■ PROMPT: Only one stretch of the records below is wanted: the lines from the one holding "980x438 pixels." through the one holding "Select the 企业库 radio button". Return it exactly, both ends included.

■ RECORDS FOR THE TASK:
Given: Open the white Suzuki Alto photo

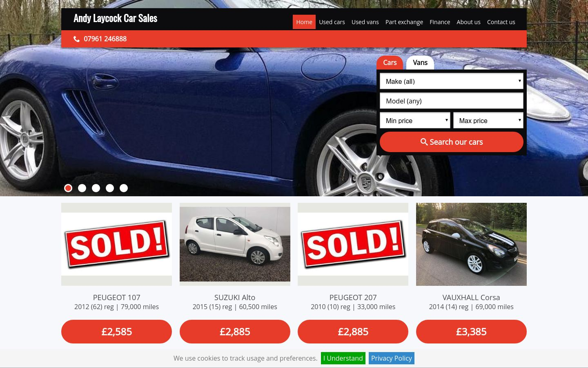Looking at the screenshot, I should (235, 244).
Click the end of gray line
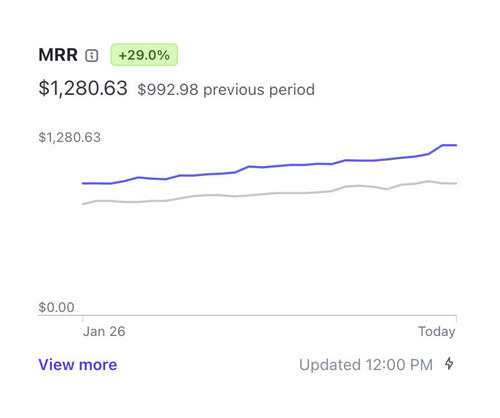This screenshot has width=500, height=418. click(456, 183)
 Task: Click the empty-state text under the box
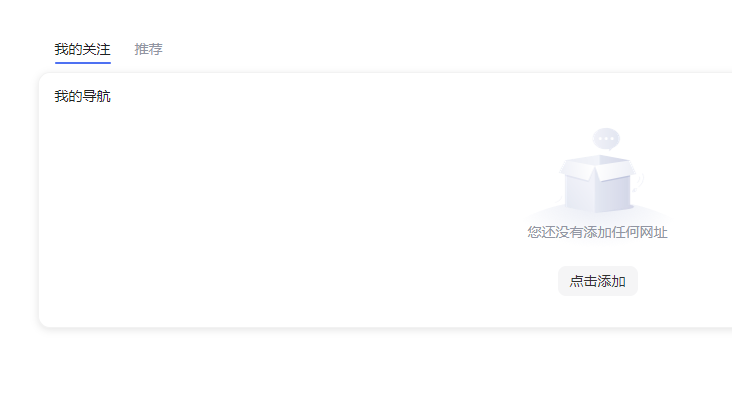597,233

--

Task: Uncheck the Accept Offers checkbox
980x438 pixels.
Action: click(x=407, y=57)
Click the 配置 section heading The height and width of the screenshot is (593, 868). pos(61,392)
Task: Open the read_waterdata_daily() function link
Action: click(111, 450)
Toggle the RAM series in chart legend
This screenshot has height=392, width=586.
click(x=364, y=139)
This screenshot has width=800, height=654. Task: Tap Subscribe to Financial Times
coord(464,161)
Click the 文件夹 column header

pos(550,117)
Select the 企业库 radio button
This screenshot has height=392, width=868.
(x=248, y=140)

■ TASK SOLUTION:
980x438 pixels.
Action: click(x=407, y=57)
Click the 配置 section heading The height and width of the screenshot is (593, 868). pos(61,392)
Task: Open the read_waterdata_daily() function link
Action: click(111, 450)
Toggle the RAM series in chart legend
This screenshot has height=392, width=586.
click(x=364, y=139)
This screenshot has width=800, height=654. Task: Tap Subscribe to Financial Times
coord(464,161)
Click the 文件夹 column header

pos(550,117)
Select the 企业库 radio button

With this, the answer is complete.